From a side point of view, your body should be vertical with your lower back neutral throughout the movement.
Shrug Shoulders at the Top of the Movement
Shrug your shoulders at the top of the movement to activate your upper back muscles.
As you can see, this shoulder press workout can be very detailed in movement. So, it's easy to make mistakes.
To perform perfectly, here's what you should avoid doing:
- Too wide or with a narrow grip. The correct grip position is slightly wider than the shoulder span, not any wider or narrower than that. Grabbing the bar too wide will result in a W-shape between your arms and your body, which is not what we want.
- Arching your back.
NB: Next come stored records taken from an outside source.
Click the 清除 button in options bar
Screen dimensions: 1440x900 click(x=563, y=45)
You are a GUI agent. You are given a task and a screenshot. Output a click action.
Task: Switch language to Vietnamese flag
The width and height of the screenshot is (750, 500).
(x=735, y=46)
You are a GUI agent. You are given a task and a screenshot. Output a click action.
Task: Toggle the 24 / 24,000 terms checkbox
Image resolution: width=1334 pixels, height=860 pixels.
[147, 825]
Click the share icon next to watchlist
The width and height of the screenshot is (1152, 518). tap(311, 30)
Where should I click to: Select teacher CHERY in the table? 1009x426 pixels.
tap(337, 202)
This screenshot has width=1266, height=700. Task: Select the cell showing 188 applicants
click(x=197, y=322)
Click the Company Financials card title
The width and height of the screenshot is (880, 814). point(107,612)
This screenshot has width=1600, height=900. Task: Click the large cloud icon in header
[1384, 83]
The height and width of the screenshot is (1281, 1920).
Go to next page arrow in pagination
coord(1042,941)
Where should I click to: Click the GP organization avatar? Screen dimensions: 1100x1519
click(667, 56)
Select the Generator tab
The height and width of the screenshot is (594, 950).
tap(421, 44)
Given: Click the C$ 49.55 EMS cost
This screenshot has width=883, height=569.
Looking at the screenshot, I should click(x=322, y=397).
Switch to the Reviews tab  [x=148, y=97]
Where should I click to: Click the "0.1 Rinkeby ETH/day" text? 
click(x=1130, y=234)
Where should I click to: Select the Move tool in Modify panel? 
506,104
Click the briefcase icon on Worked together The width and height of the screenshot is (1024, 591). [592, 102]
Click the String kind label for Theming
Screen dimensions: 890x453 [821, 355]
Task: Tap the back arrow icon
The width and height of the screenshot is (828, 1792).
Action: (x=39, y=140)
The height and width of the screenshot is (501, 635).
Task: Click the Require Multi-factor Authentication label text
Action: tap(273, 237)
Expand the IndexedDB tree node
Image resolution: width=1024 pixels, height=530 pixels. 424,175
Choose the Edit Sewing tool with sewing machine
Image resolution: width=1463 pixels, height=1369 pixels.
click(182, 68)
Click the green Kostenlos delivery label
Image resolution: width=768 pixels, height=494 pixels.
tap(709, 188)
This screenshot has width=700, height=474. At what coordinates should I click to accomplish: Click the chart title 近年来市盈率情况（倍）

Your pelvis should be in a neutral position throughout the movement. Arching it can result in an injury.
- Not letting your chest stay up. Squeeze your shoulder blades to keep your chest up throughout the movement.
- Not tucking your chin. Do not shift the bar path. The bar should move straight from your chest to directly above your head. So, keep your chin tucked throughout the upward movement.
Other mistakes you should avoid:
- Resting the bar on your fingers instead of your palms.
- Leaving your head back after pressing the bar from your forehead upwards.
- Dropping the bar too low after the first rep.
The main muscles involved in a shoulder press include:
The deltoid muscles consist of the anterior, lateral, and posterior delts . These shoulder muscles are responsible for flexing the shoulder and propelling the weight above.
While this is predominantly a shoulder lift, the triceps are also extremely important in the movement.
They take charge once the upper arm breaks level with the ground halfway through the movement. At this point, they extend the elbow upwards. They are also responsible for lockout.
Strict presses require more coordination than other upper region movements, such as the bench press, because you perform it while standing.
Hence, in addition to your shoulders and triceps, this compound exercise also works your full body.
- The upper back stabilizes the shoulders and scapula.
- The core keeps the body in a neutral position.
- Legs provide a solid foundation.
"The strict press is a compound movement that targets the upper region pushing muscles, but it really utilizes the entire body"
- Garett Reid, CSCS, Author at Setforset.com
Read More: Best Full-Body Power Band Workouts
What Is the Difference Between Push Presses and Strict Presses?
The difference between push presses and strict presses is that in the former, you can use some slight leg drive to move the bar overhead, while in the strict press, the only moving parts are your shoulders and arms.
Does Strict Press Work Shoulders?
Yes, the strict press works the shoulder muscles or deltoids in addition to all the major muscles in the upper region, such as the chest, upper back, biceps, and triceps.